Dru arrastró a Ulvian hasta el extremo de la galería y lo recostó contra la pared. Tras asegurarse de que no había nadie cerca, el hechicero tanteó bajo la cintura de sus pantalones de pliegues y sacó una bolsita cerrada con un cordón tirante. Se echó un poco del contenido en la mano; un olor dulzón y punzante impregno el aire.

—Tómate esto —murmuró Dru mientras acercaba la mano a los entumecidos labios de Ulvian—. Es una mezcla de hierbas que preparo yo mismo. Te restablecerá.

El príncipe se las arregló para tragar un poco de las hierbas desmenuzadas. En cuestión de minutos, la hinchazón del ojo y de los labios empezó a bajar, y su cuerpo recuperó una pizca de energía. Aunque el dolor de la pierna herida se alivió, las costillas le dolían todavía por la paliza.

Ulvian alzó los enturbiados ojos hacia el rostro del hechicero y se esforzó por ponerse de pie.

—Descansa un poco más, alteza.

—No. —Ulvian se incorporó con trabajo. Las hierbas mágicas no habían curado sus dolores, pero se sentía mejor—. Quiero poner en marcha nuestro plan cuanto antes.

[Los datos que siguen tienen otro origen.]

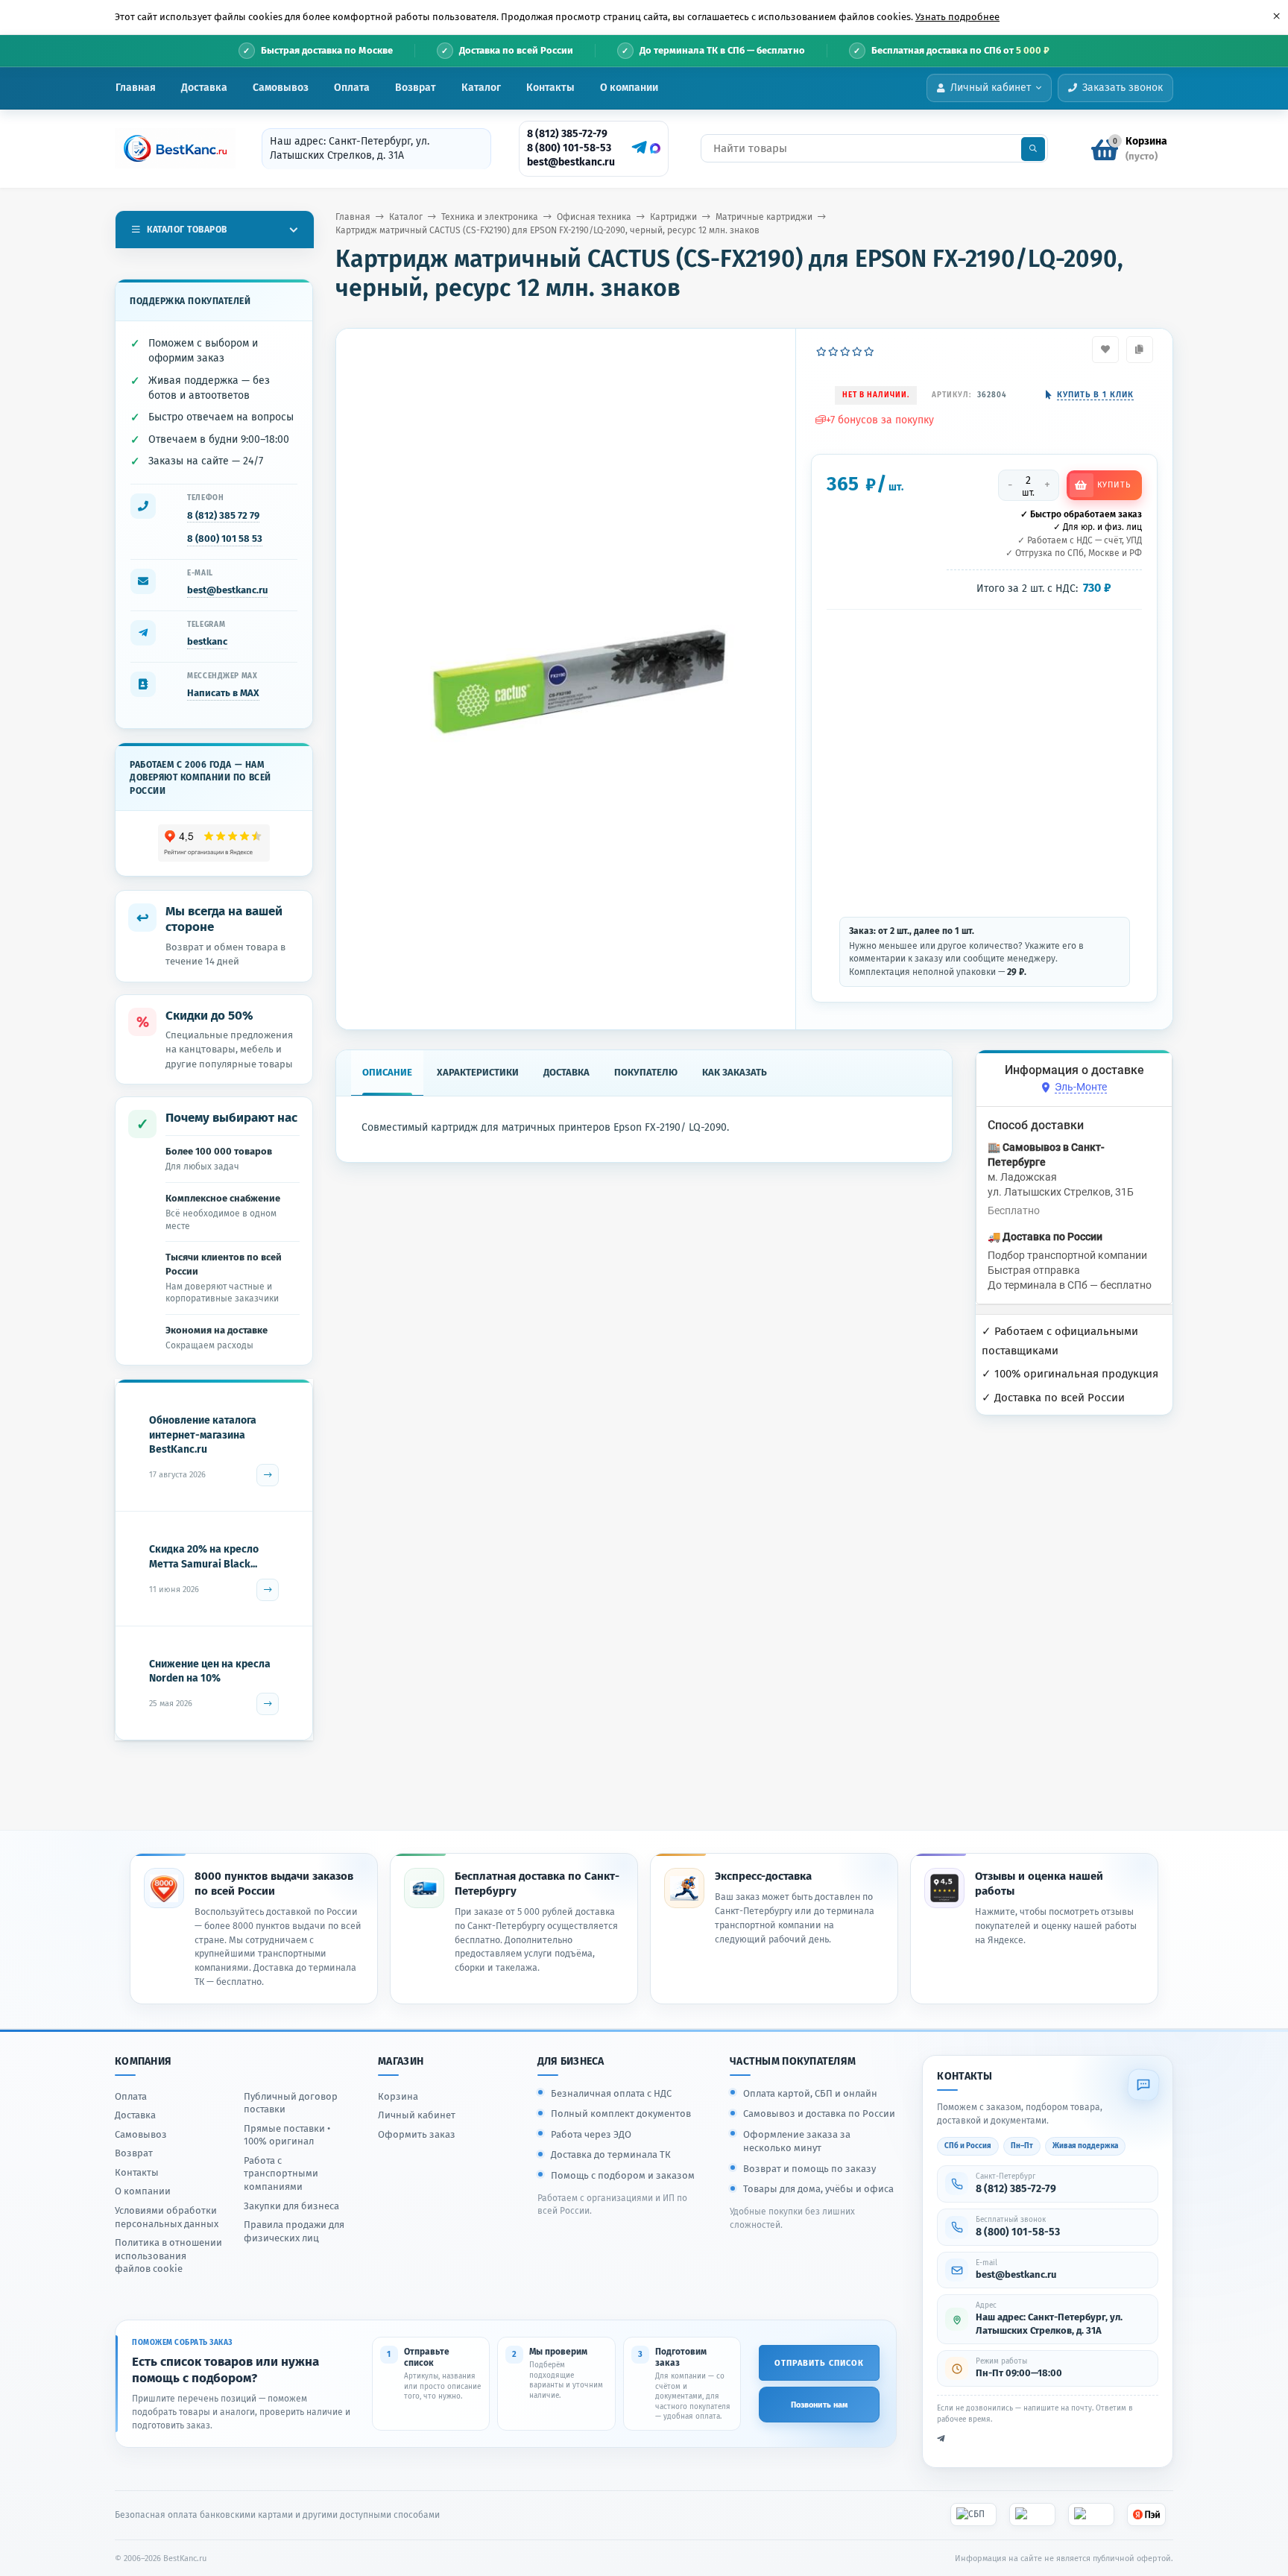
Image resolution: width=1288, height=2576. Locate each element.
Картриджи (673, 217)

Con una condición más que poner a nuestro acuerdo.

—¿Cuál es? —preguntó Dru mientras se guardaba la pequeña bolsa.

—Por dos veces Rancajo me ha puesto las manos encima. ¡Quiero venganza!

—Eso es fácil de hacer, alteza. No tienes más que conseguirme las cosas que necesito.

Ulvian apartó a Dru de su camino y echó a andar túnel adelante, renqueando. Su voz llegó hasta el hechicero.

—¡Lo tendré todo para esta noche! —afirmó el príncipe con tono hosco.